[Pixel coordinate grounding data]
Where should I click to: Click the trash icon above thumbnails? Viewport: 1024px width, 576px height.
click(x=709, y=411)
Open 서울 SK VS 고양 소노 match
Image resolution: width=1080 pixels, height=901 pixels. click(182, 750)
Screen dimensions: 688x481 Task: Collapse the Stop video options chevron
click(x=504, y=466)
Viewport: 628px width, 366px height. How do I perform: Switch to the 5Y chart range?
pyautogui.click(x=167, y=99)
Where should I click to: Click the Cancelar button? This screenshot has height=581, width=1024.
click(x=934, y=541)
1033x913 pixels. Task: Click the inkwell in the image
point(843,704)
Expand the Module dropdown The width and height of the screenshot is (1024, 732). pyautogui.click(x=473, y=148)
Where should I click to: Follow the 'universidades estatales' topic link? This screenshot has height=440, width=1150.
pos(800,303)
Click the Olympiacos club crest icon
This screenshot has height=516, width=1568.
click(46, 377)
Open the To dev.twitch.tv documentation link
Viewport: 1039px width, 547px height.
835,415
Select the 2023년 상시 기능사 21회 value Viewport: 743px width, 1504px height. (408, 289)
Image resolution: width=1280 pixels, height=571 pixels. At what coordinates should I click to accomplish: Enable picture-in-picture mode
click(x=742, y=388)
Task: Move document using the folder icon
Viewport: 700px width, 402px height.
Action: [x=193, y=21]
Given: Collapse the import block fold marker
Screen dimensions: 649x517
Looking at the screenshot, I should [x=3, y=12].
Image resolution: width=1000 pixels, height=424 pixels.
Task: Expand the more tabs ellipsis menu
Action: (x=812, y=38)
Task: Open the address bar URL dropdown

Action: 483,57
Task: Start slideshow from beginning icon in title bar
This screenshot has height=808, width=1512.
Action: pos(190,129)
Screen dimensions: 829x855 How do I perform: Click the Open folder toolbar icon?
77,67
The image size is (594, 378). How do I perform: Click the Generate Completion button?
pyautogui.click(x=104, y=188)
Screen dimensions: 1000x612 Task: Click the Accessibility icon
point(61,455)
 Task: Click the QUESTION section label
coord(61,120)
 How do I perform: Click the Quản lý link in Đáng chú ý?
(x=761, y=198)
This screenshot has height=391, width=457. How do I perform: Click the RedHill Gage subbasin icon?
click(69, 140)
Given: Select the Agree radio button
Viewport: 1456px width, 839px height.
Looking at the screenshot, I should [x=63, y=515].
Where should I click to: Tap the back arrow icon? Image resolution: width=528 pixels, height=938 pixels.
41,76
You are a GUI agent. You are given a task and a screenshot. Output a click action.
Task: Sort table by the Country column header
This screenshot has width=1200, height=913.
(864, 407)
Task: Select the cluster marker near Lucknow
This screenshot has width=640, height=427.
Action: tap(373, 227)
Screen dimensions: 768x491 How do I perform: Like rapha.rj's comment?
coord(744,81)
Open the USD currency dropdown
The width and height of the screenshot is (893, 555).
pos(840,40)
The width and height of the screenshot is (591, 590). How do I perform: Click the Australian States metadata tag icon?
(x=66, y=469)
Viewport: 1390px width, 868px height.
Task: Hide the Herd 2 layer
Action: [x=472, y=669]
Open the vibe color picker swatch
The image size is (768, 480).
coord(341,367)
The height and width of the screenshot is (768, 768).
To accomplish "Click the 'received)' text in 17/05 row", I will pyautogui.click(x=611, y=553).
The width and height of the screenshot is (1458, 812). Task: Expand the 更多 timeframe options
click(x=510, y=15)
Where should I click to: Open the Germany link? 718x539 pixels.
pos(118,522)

[TRY IT]: Using the data above, copy each line that contains "marker".

[YOUR RESPONSE]:
Given: Collapse the import block fold marker
Task: Select the cluster marker near Lucknow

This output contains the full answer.